= Exercise aim =
When a line in the records contains the string "screenshot", copy that line.

= Data for the task =
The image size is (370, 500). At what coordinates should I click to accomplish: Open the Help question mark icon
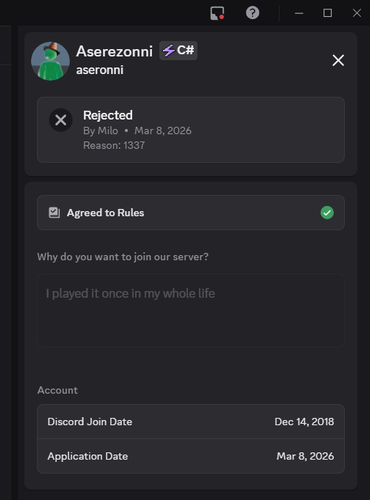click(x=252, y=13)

* * *

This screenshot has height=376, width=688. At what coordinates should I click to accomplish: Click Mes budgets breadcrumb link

==

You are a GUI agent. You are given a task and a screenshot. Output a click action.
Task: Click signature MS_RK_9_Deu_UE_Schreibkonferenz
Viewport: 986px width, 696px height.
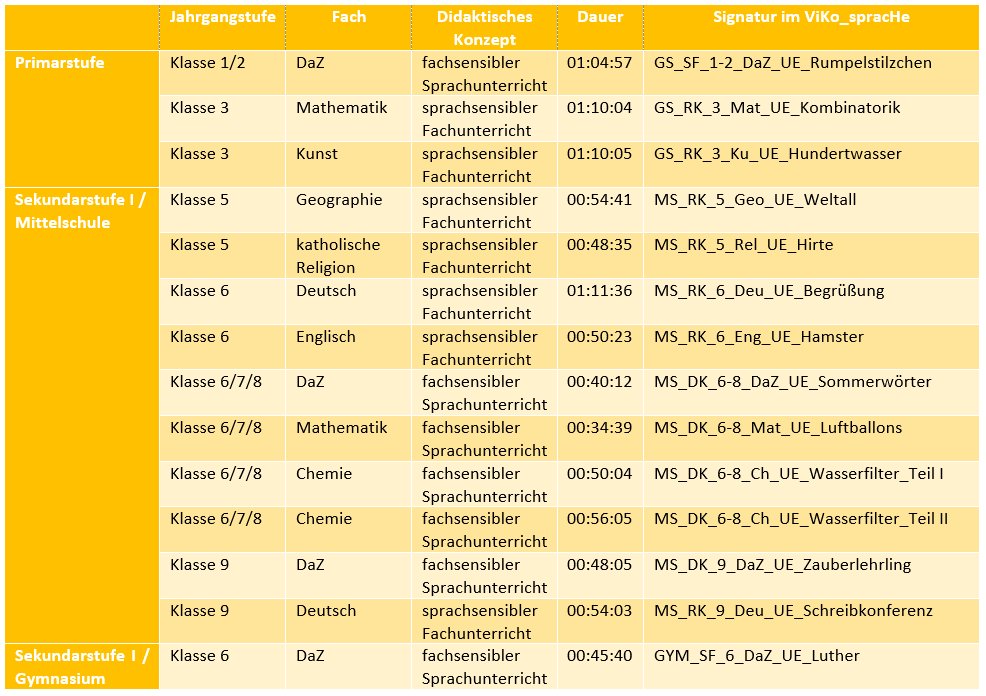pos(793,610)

= Answer box =
This screenshot has height=376, width=688. At what coordinates should I click to accomplish: Click Mes budgets breadcrumb link
You are a GUI agent. You are given a task and a screenshot. Output a click action.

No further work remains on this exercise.